** start Selected text **

# I fix Google Maps



## OC Lady Uber Driver (Jun 26, 2016)

I got so tired of finding things wrong on google maps driving around for Uber that I started to edit them. You can, too. It will help make sure when driving to your destination, it's accurate.


----------



## mandreyka (Sep 25, 2015)

OC Lady Uber Driver said:


> I got so tired of finding things wrong on google maps driving around for Uber that I started to edit them. You can, too. It will help make sure when driving to your destination, it's accurate.


How?


----------



## OC Lady Uber Driver (Jun 26, 2016)

After you log into your Google account, go to Google maps, locate the business, then click on the business and edit it.


----------



## UberZF (Apr 11, 2016)

That's not really Editing/Updating maps, 
That's only updating Businesses... 

If you want to edit/update maps, you can do it from WAZE


----------



## TwoFiddyMile (Mar 13, 2015)

OC Lady Uber Driver said:


> I got so tired of finding things wrong on google maps driving around for Uber that I started to edit them. You can, too. It will help make sure when driving to your destination, it's accurate.


Can you fix my waybill?
It's super light.


----------



## wk1102 (Dec 25, 2015)

TwoFiddyMile said:


> Can you fix my waybill?
> It's super light.


Sure, I'll pm you my referral code ....


----------



## MyRedUber (Dec 28, 2015)

OC Lady Uber Driver said:


> After you log into your Google account, go to Google maps, locate the business, then click on the business and edit it.


On the Google Maps webpage, click the Menu dropdown in the top left, then click Send Feedback. From there you can click a point on the map and report any error.


----------



## HeyLady (Oct 12, 2016)

How Do I get google map to open every trip? sometimes it opens Uber map UGH!!!!!!!!! Instead ??


----------



## OC Lady Uber Driver (Jun 26, 2016)

Open up and login to the Uber Driver app, and click on Settings/Navigation Provider, then choose the radio button for G Maps. The driver app will ask you once a day when you login to choose, but for the rest of the day if you stay signed in, it will remain as your preferred GPS map.

** end Selected text **

▶ _Set of tasks_:
1. Transcribe part of the forum thread on fixing Google Maps word for word, beginning at the words "How Do I get" and stopping after "preferred GPS map.".
2. Answer these questions from the forum thread on fixing Google Maps:
(a) Which app does UberZF name for editing or updating maps?
(b) In MyRedUber's steps, what do you click after the Menu dropdown?
(c) In the Uber Driver app, which setting does OC Lady Uber Driver say to open to pick G Maps?

** start Data rows **

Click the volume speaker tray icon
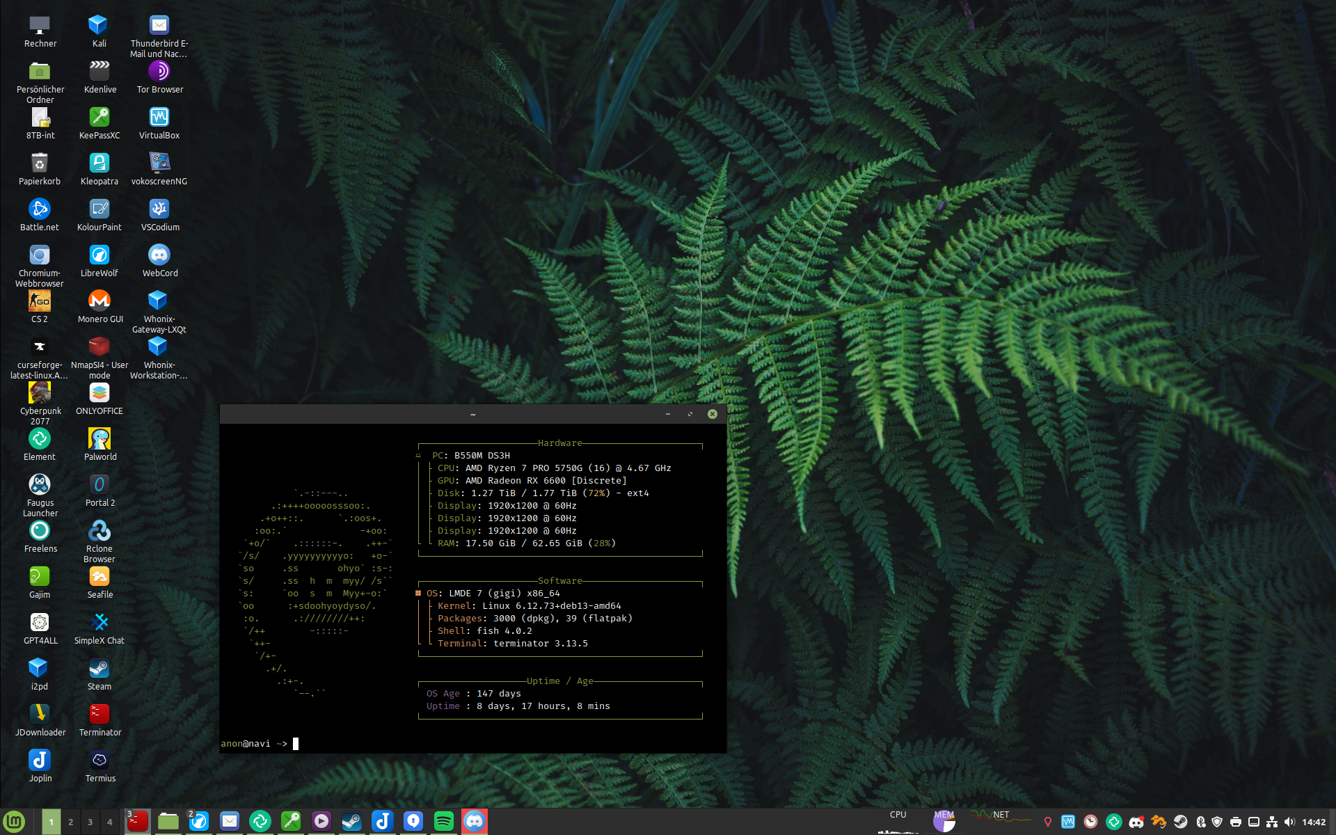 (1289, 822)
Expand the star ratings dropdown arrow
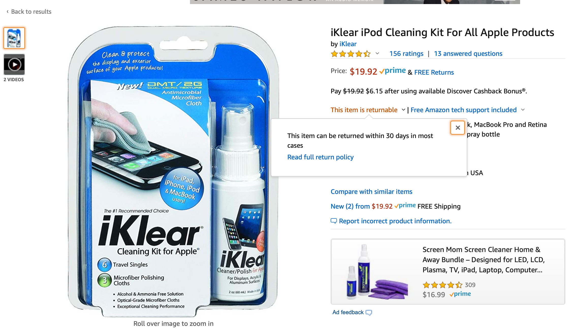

** end Data rows **
** start Data rows **

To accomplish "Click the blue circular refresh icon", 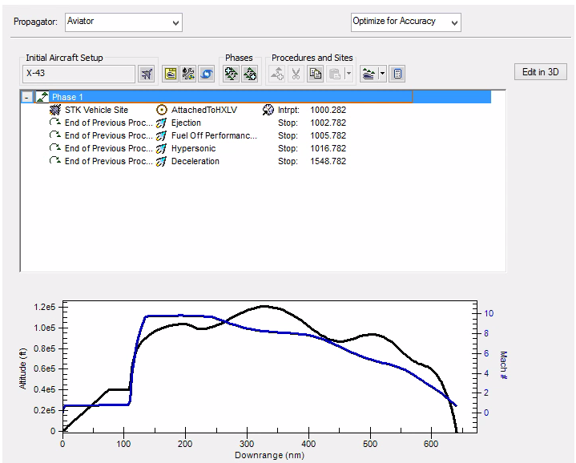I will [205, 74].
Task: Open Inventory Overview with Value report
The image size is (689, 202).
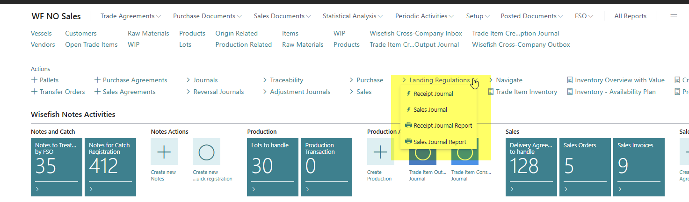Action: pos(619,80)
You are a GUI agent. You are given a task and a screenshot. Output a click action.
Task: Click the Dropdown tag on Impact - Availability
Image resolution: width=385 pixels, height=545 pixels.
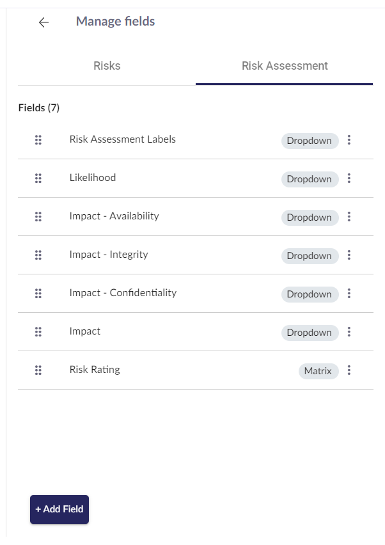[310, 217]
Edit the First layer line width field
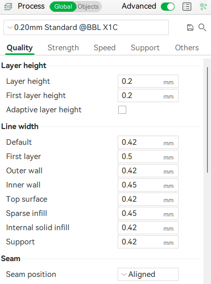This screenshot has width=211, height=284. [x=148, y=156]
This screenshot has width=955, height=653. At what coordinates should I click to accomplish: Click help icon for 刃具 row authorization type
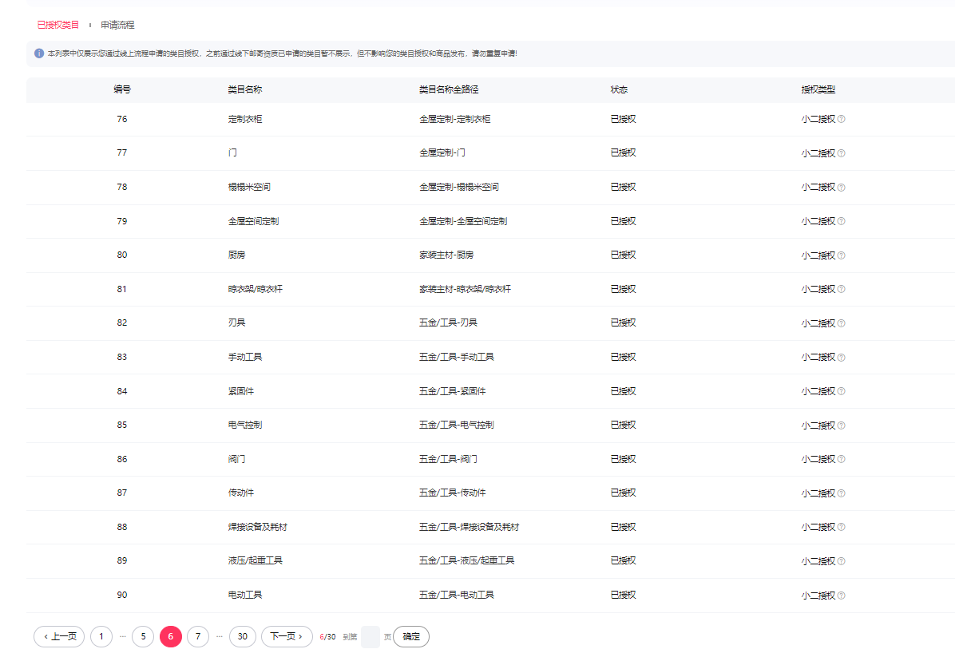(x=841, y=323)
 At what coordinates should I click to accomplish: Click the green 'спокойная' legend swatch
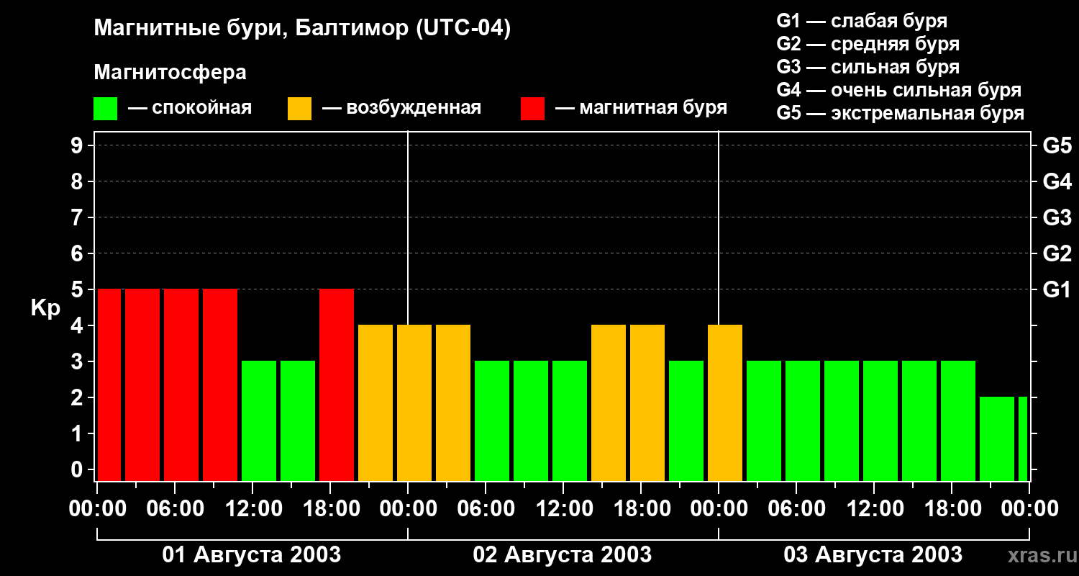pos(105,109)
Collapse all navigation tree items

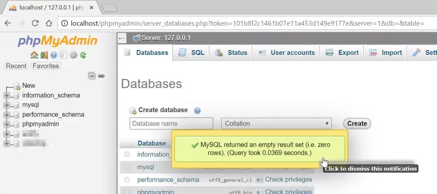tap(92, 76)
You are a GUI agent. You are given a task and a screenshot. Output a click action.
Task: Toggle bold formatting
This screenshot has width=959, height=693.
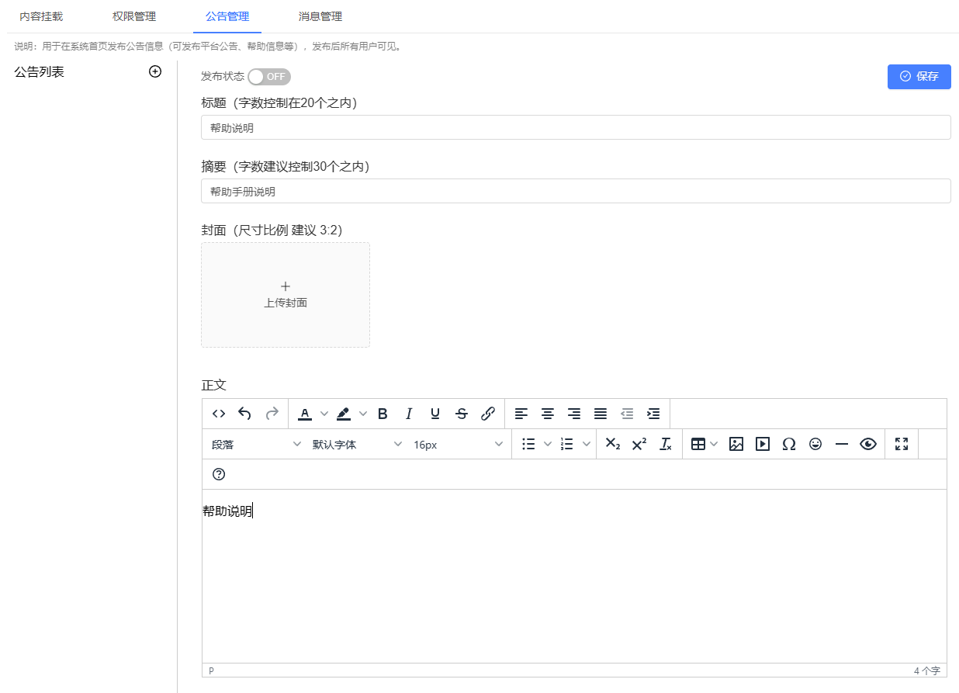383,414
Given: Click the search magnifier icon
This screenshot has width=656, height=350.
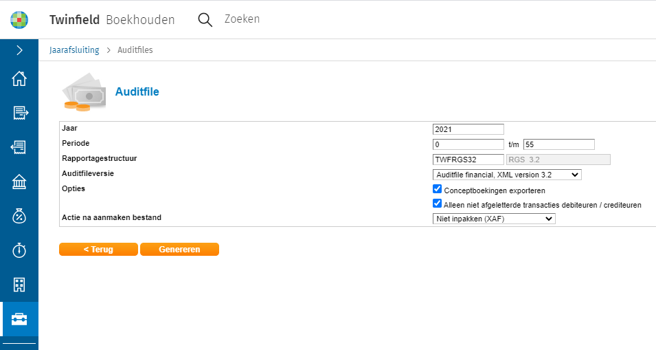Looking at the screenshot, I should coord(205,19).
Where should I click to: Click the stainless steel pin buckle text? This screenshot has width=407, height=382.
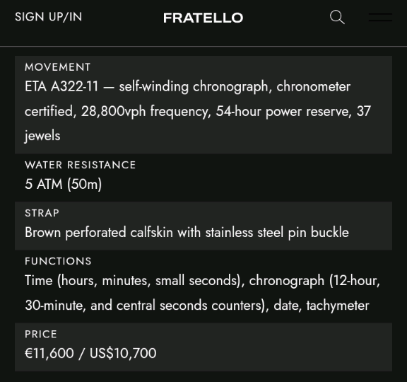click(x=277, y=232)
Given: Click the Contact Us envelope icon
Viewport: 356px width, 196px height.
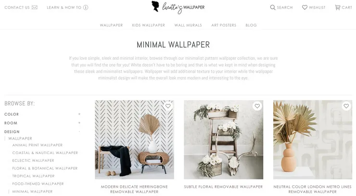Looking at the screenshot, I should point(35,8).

** end Data rows **

▶ _Answers_:
1.
How Do I get google map to open every trip? sometimes it opens Uber map UGH!!!!!!!!! Instead ??


----------



## OC Lady Uber Driver (Jun 26, 2016)

Open up and login to the Uber Driver app, and click on Settings/Navigation Provider, then choose the radio button for G Maps. The driver app will ask you once a day when you login to choose, but for the rest of the day if you stay signed in, it will remain as your preferred GPS map.

2.
(a) WAZE
(b) Send Feedback
(c) Settings/Navigation Provider